Under the internal report proposal, a management team would have to state its responsibilities for establishing and maintaining adequate internal controls and procedures for financial reporting. A publicly traded company would also have to offer assessments of its internal controls and procedures for financial reporting. In addition, the independent accountant for a filer would have to attest to, and report on, management's evaluation of the company's internal controls and procedures for financial reporting.

The proposed rules from the SEC would also require a company to file an annual internal control report as part of its annual report. This report would address management's responsibility to establish internal controls and procedures for financial reporting. It would also require a management team to evaluate the effectiveness of those controls and procedures as of the last day of the company's fiscal year.

Further, a company's auditor must attest to, and report on, management's assertions in the internal control report. The proposal would also require companies to conduct quarterly evaluations of their internal controls and procedures for financial reporting.

The SEC said it is seeking comments on the rule proposals.

Penn. Insurance Group Sues Deloitte & Touche
Pennsylvania insurance officials are suing Deloitte & Touche LLC for their role in the demise of Reliance Insurance Co.

In a civil lawsuit, state insurance commissioner M. Diane Koken accused the auditor's actuary Jan A. Lommele of "professional negligence and malpractice, misrepresentation and breach of contract," according to the Associated Press.

They were also accused of aiding and abetting breaches of fiduciary duties by Reliance's chairman, Saul Steinberg, and other former officials, according to the account.

D&T denied any wrongdoing. Spokesman Paul Marinaccio told the AP: "Deloitte & Touche performed its services for Reliance in accordance with all applicable professional standards and will defend itself accordingly."

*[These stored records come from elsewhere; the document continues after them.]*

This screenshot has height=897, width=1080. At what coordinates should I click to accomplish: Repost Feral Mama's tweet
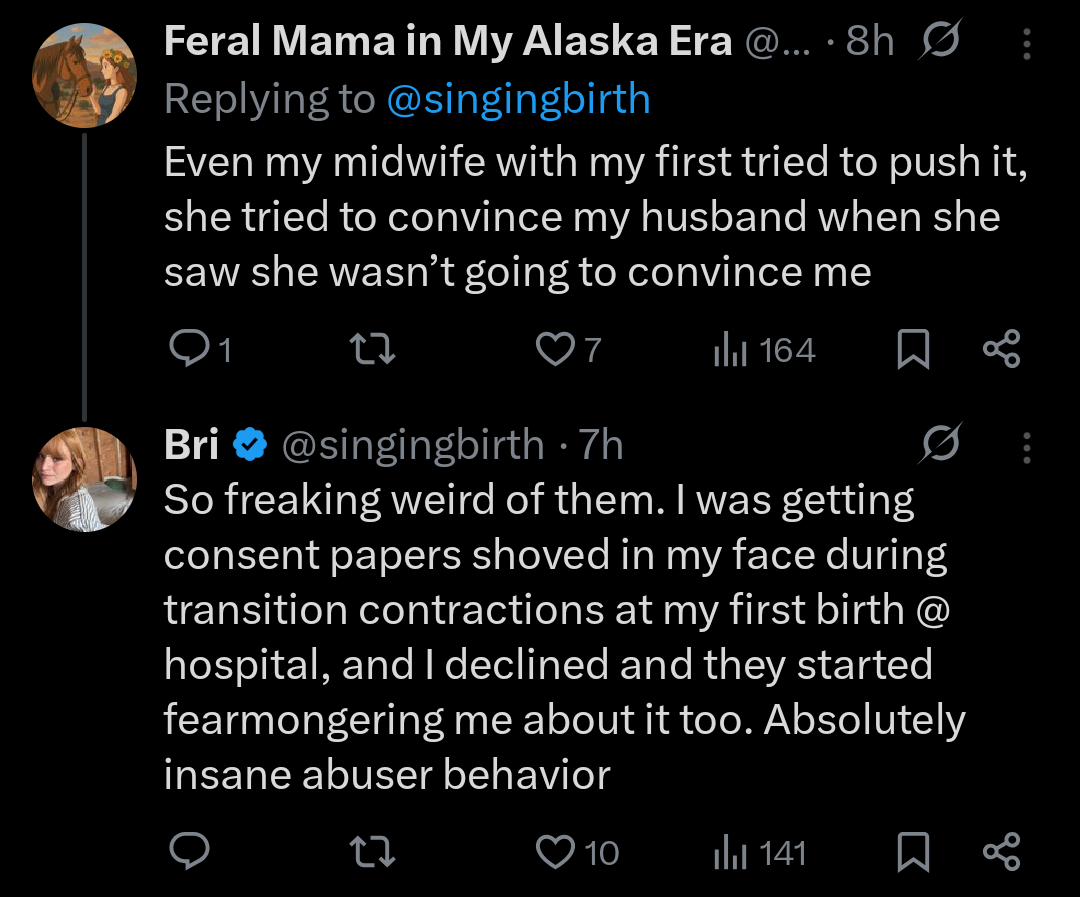pos(372,349)
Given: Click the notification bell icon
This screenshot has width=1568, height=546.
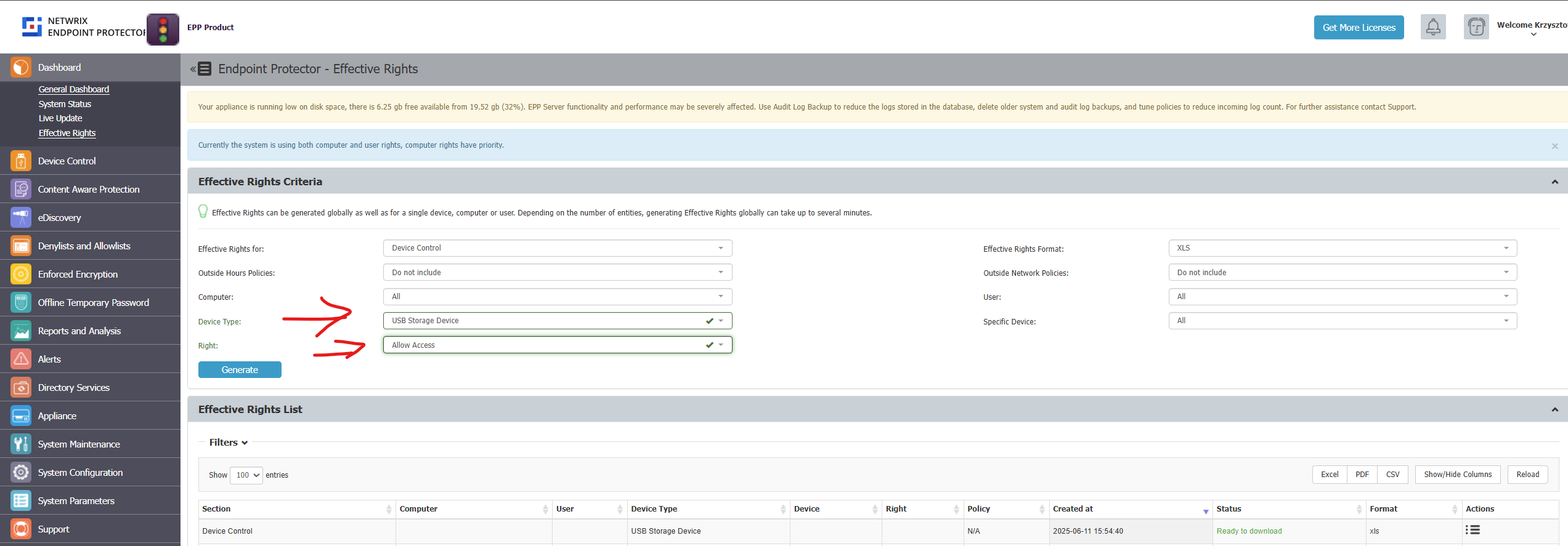Looking at the screenshot, I should (x=1432, y=27).
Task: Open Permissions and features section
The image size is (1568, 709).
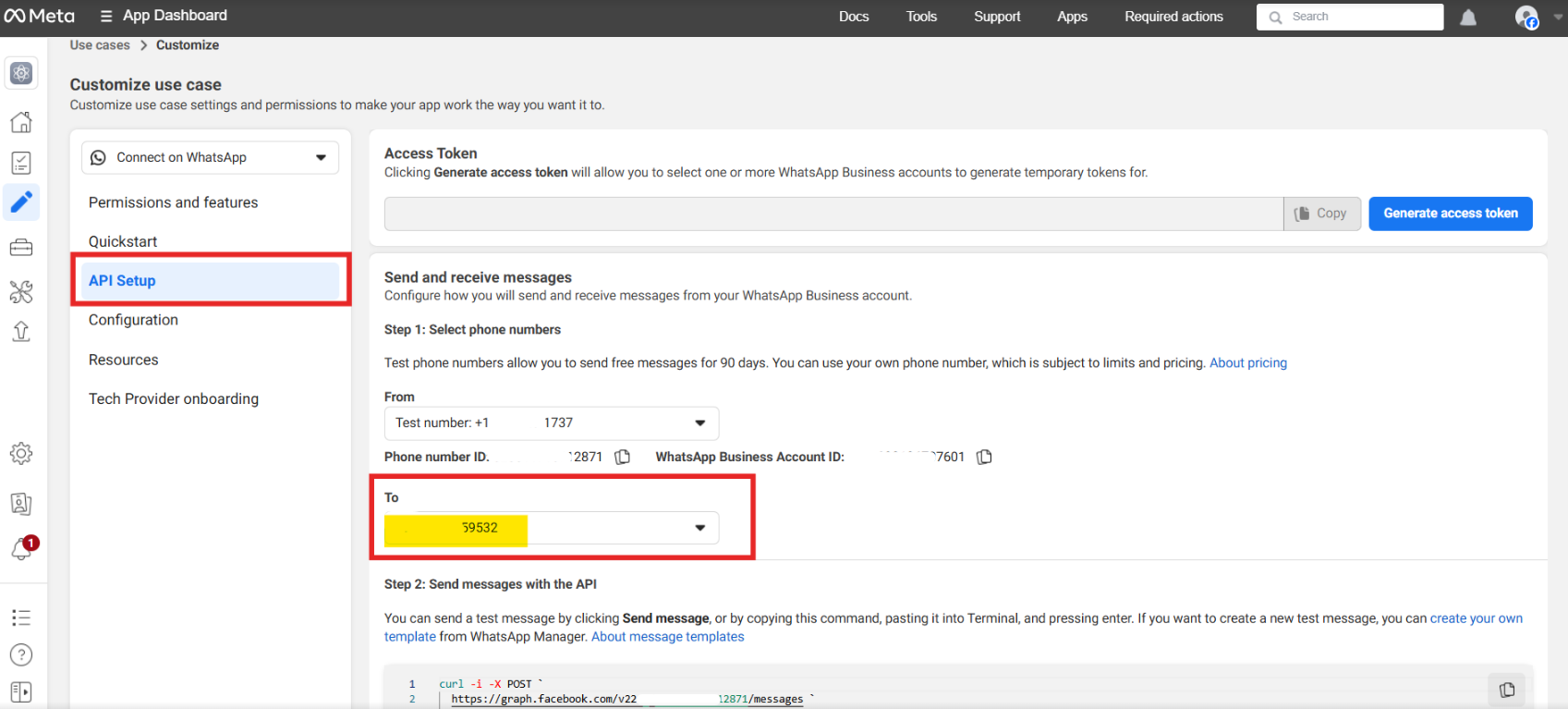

The lawsuit alleged that the accountants understated expected insurance claims by more than $500 million and overstated assets by about the same amount. That left the company's 1999 reported financial surplus a "billion-dollar overstatement," according to a published account of the suit.

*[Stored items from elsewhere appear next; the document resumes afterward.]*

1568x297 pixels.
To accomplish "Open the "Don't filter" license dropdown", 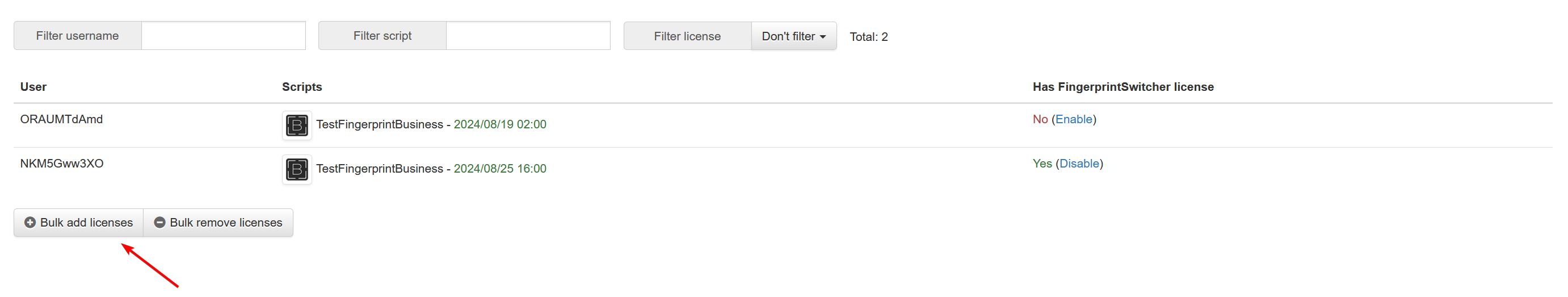I will coord(793,36).
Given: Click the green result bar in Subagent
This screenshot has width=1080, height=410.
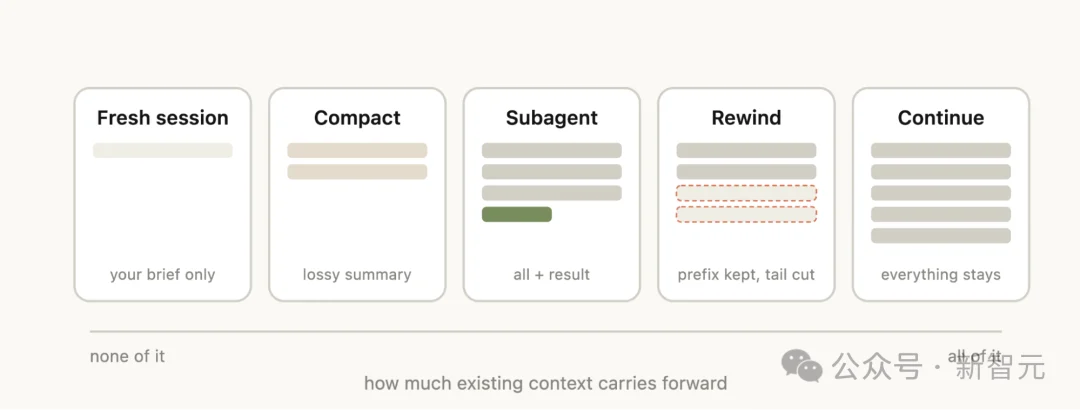Looking at the screenshot, I should click(517, 214).

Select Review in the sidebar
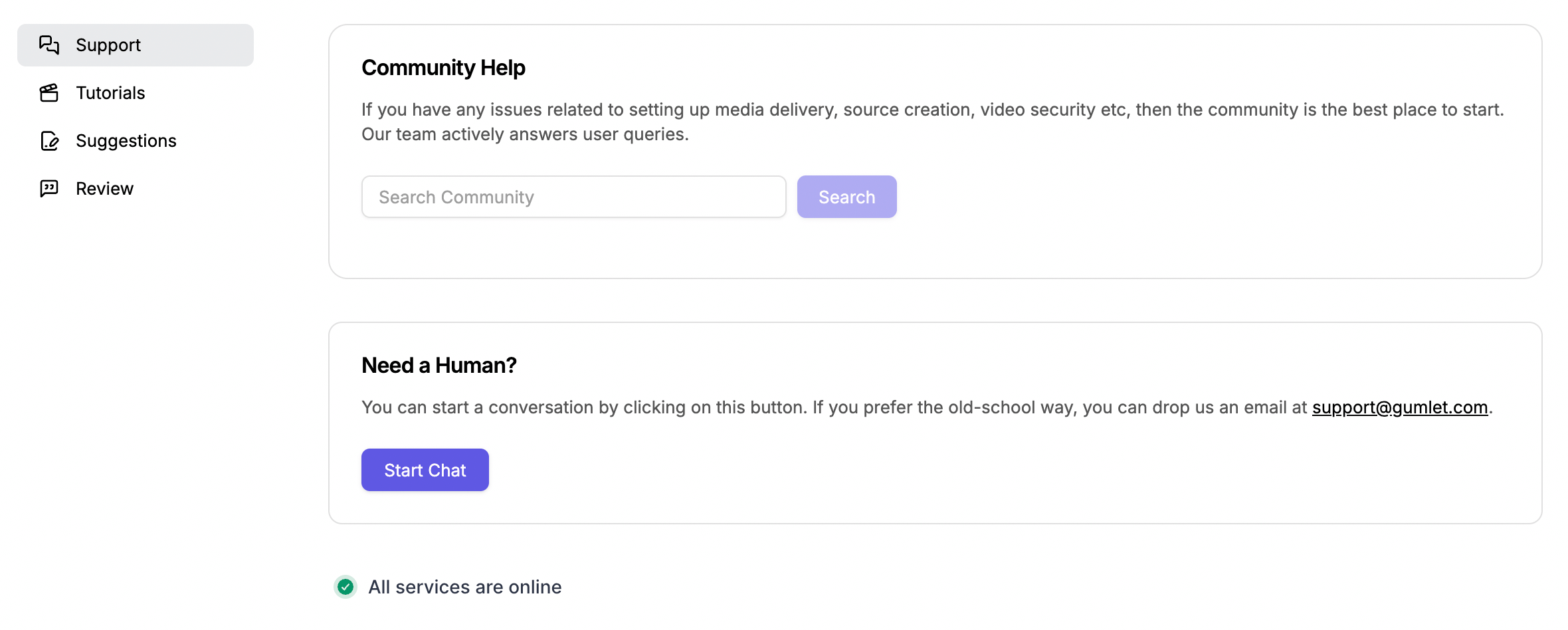[x=136, y=189]
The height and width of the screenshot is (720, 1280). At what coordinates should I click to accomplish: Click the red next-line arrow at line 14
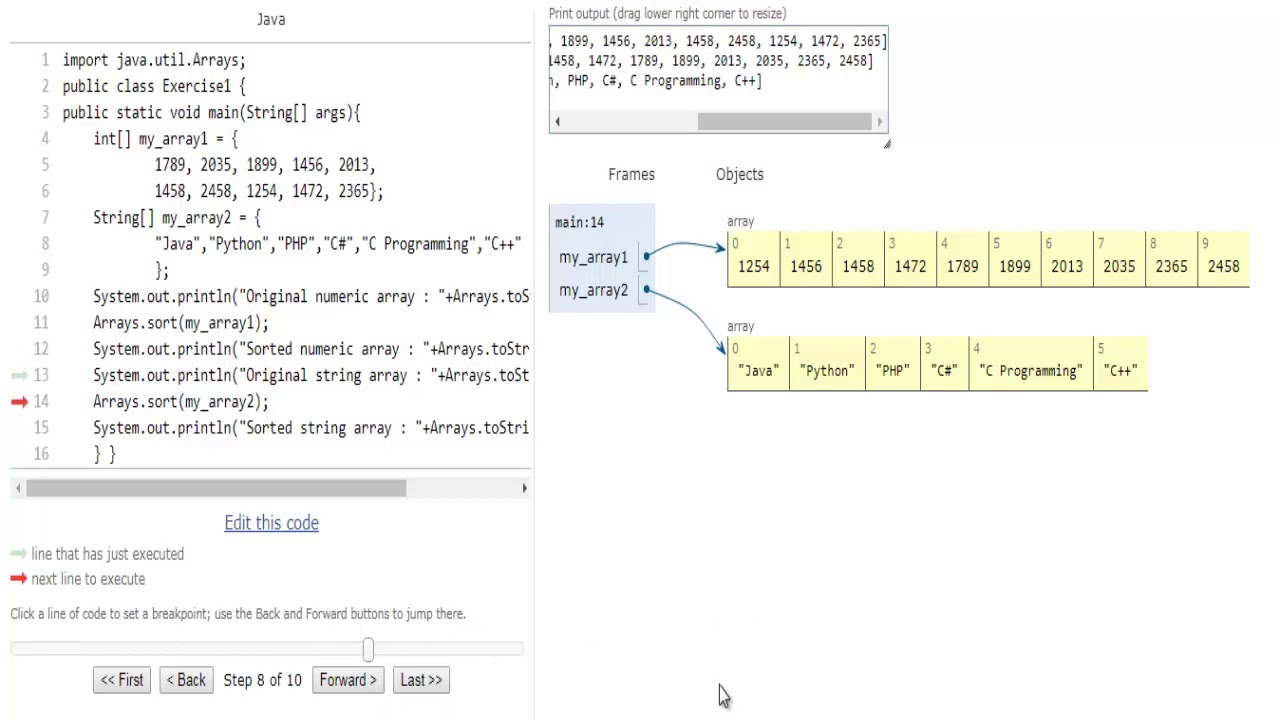(x=19, y=402)
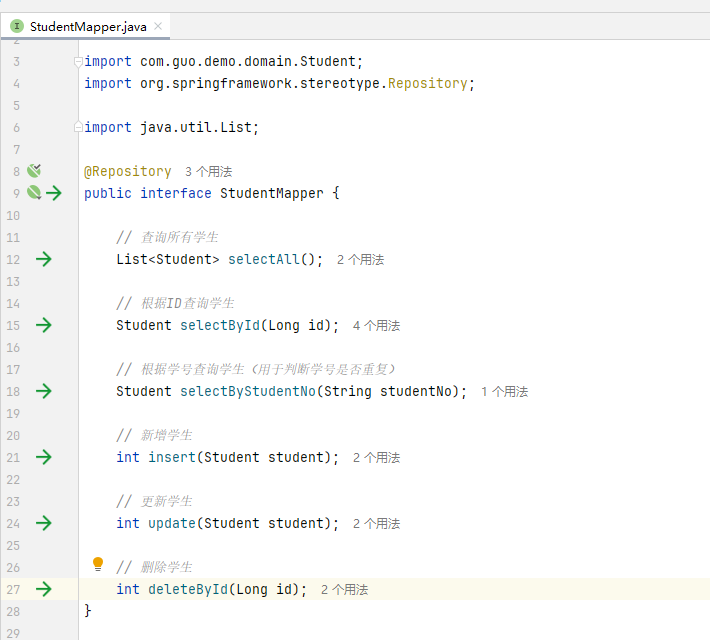This screenshot has width=710, height=640.
Task: Click the Spring bean icon on the StudentMapper interface line
Action: (x=34, y=193)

More Grim Health-Care Cost News
Here's yet another study predicting double-digit health-care cost hikes for 2003.

Global outsourcing and consulting firm Hewitt Associates said it expects a 15.4 percent average increase for 2003, on top of a 2002 rate hike of 13.7 percent.

Hewitt said it expects some companies to continue absorbing the majority of next year's increase, but many are increasing employees' share of health-care premiums.

The average employee contribution for 2003 will be 19 percent for their own coverage and 24 percent for dependent coverage, according to Hewitt.

"Unless there is a fundamental change in the way health care is delivered, costs will double in the next five years," said Jack Bruner, national health-care practice leader at Hewitt. "This is a major concern for senior management as it impacts the bottom line of companies across the country."

On average, Hewitt forecasts that companies will receive 2003 cost increases of 15 percent for preferred provider organizations (PPOs), point-of-service (POS) plans, and traditional indemnity plans, and 16 percent for health maintenance organization (HMO) plans.

Translated into dollars, the average cost per person for most major companies will increase from $5,157 to $5,982 for HMOs, $5,545 to $6,367 for PPOs, $5,639 to $6,485 for POS plans, and $6,304 to $7,249 for indemnity plans, according to Hewitt.

The good news in all of this: initial reports from Hewitt in July had corporate health-care benefit costs for 2003 jumping up a whopping 22 percent.

And in fact, the California Public Employees' Retirement System (Calpers), the largest employee health-care purchaser in California, has already agreed to a health-care package that includes a 25.1 percent increase for HMOs. "The marketplace is extremely difficult," says Clark McKinley, a Calpers spokesman.